Sunday, November 4, 2007
Response to Bartleby # 18
In "Bartleby" the minor characters Turkey, Nippers, and Gingernut do not advance the plot in any way, but instead are there to serve as foils through which the reader can understand more about Bartleby. The scriveners working for the narrator do their work, but each with some sort of distinctive undermining quality that impedes the general progress of the lawfirm. Turkey does great work in the mornings, but in the afternoons he can't get anything done correctly because he drinks too much at lunchtime.

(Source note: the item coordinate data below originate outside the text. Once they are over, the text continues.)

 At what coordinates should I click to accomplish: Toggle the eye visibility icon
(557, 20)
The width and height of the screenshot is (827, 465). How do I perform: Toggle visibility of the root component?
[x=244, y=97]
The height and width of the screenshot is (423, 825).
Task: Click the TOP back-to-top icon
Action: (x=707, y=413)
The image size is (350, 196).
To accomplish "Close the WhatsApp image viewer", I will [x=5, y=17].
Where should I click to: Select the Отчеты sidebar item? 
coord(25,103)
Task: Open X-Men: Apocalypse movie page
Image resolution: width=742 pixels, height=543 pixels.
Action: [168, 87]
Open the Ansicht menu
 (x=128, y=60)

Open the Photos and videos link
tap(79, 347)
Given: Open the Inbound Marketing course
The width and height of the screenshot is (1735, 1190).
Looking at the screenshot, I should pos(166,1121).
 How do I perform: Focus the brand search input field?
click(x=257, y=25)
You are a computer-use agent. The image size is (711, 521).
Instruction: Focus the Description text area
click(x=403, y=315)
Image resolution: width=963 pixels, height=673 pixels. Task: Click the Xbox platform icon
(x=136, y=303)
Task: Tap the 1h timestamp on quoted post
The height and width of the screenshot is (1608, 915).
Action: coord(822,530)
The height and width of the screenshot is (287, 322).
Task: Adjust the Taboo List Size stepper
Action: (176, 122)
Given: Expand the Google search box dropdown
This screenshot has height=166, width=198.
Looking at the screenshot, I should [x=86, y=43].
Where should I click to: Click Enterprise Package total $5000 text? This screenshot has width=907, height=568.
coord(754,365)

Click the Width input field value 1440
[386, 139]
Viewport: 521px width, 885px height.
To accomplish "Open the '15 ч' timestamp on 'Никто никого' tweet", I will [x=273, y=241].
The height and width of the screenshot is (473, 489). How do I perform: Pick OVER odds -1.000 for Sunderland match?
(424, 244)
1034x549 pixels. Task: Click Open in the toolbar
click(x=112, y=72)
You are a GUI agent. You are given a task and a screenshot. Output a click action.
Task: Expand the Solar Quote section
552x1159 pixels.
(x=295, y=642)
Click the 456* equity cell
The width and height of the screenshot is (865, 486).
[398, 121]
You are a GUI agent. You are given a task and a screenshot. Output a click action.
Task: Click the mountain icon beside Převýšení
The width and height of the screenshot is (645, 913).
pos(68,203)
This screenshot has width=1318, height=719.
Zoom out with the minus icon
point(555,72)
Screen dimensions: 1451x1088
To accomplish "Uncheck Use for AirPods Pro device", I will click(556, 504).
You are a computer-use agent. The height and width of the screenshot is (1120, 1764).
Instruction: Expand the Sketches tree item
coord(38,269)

Nippers does his work diligently and with great "ambition" (7), but he often curses and throws fits from mistakes made because of his desk that he despises and can never get comfortable with. Turkey reflects Bartleby in that they both do their work well some of the time, but other times they don't do certain work, whether by Bartleby's volition or drunkenness that botches whatever Turkey does. Nippers, like Bartleby, "If he wanted anything, it was to be rid of a scrivener's table altogether" (6). Ginger Nut on the other hand, the narrator's young assistant, doesn't do anything incorrectly but was sent to the lawfirm for a home-like place after being orphaned, much like what Bartleby is doing by staying in the law firm. Ginger Nut, also a lot like Bartleby, eats mostly only nuts, and it so happens that the only thing Bartleby eats is the eponymous nut for which the young Ginger Nut is named.